The primary question raised by Mr.Yashank Adharyu, learned counsel for the appellant, is that Section 11 is a bar on entertaining the suit. The High Court, therefore, was not right in restraining the appellant form alienating the property without deciding jurisdictional issue i.e. whether the suit itself is maintainable. In support thereof, he placed strong reliance on a judgment of a single judge of the Gujarat High Court in Rukmanibai vs. The state of Gujarat [(1960) 1 GLR 1791. The question, therefore is:

whether Sections 11 is a bar for maintainability of the suit? It is sen that the bar of Section 37 of the Bombay Land Revenue Code would be only as against the lands vesting in or belonging to the State. Therefore, it has no relevance to the inter se claims of the private parties.

The High Court, therefore was not right in relying on Section 37.

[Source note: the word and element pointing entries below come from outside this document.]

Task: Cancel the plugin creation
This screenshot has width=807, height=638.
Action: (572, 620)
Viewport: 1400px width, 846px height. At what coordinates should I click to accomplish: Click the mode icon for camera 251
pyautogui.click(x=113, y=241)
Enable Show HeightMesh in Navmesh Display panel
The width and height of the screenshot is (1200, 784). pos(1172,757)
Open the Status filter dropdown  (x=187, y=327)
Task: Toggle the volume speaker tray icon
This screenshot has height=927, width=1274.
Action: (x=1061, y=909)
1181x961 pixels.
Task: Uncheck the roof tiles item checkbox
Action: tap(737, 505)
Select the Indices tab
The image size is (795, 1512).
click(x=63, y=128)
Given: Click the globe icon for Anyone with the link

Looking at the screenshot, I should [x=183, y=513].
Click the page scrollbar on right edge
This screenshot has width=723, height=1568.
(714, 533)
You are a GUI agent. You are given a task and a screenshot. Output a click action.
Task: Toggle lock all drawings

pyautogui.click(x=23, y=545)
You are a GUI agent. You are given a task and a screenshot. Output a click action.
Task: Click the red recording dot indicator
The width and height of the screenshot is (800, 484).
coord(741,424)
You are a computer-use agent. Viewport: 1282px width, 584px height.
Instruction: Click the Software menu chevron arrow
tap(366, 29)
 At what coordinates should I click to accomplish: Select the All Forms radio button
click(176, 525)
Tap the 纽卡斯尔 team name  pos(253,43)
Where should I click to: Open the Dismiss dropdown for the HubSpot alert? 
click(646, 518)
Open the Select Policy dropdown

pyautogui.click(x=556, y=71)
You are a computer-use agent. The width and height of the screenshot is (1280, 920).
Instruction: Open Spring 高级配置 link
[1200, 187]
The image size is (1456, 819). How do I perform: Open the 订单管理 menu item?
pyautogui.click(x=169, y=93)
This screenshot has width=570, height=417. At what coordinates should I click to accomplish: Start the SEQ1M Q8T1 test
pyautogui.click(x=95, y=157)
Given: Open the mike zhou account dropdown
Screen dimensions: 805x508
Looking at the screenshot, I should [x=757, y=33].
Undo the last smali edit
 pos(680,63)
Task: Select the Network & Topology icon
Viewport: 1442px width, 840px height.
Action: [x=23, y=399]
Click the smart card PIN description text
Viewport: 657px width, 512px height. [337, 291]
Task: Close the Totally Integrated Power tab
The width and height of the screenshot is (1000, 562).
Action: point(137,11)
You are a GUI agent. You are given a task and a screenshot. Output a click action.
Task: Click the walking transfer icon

Section 11 of the Bombay Revenue Jurisdiction Act reads as under:

"11. Suits not to be entertained unless plaintiff has exhausted right of appeal. - No Civil Court shall entertain any suit (against the Government) on account of nay act or omission of any Revenue Officer unless the plaintiff first proves that previously to bring his suits he has presented all such appeals allowed by the law for the time being in force, as within the period of limitation allowed for bringing such suits it was possible to present." A reading of the section would clearly indicate that there is a prohibition on the Civil Court to entertain any suit against the Government. on account of any act or omission of any Revenue Officer, unless the plaintiff first process that he previously brought it by way of an appeal before the competent authority and within the time prescribed. Without availing of that remedy, he cannot present the suit against the State. The question is: whether Section 11 applies to the inter se claim of the private parties ? It would be seen that learned single judge has construed Section 11 of the Bombay Revenue Jurisdiction Act, and concluded that Section 11 prohibits entertainment of the suit between private parties unless the plaintiff has exhausted right of appeal or revision prescribed therein and available to him before he resorts to the suit challenging the order passed by the Revenue officer. A reading of Section 11 does not indicate any prohibition on private parties inter se to avail of the remedy of a suit provided under the Code of Civil Procedure, 1908 [CPC]. Section 9 of CPC. does not expressly or by necessary implication, prohibits the jurisdiction of the civil Court to entertain the based on title.

It is settled law that mutation entries are only to enable the State to collect revenues from the persons in possession and enjoyment of the property and that the right, title and interest as to the property should be established de hors the entries. Entries are only one of the modes of proof of the enjoyment of the property. Mutation entries do not create any title or interest therein. Therefore, the view taken by the learned single Judge, with due respect, is not correct in law. The civil suit is clearly maintainable.

The High Court rightly granted injunction restraining the appellants from alienating the land. Even otherwise, section 52 of the Transfer of property Act lis pendense always stands in the way of purchaser of the land subject to the result in revision.

Under these circumstances, we do not find any illegality in the order of the High Court warranting interference.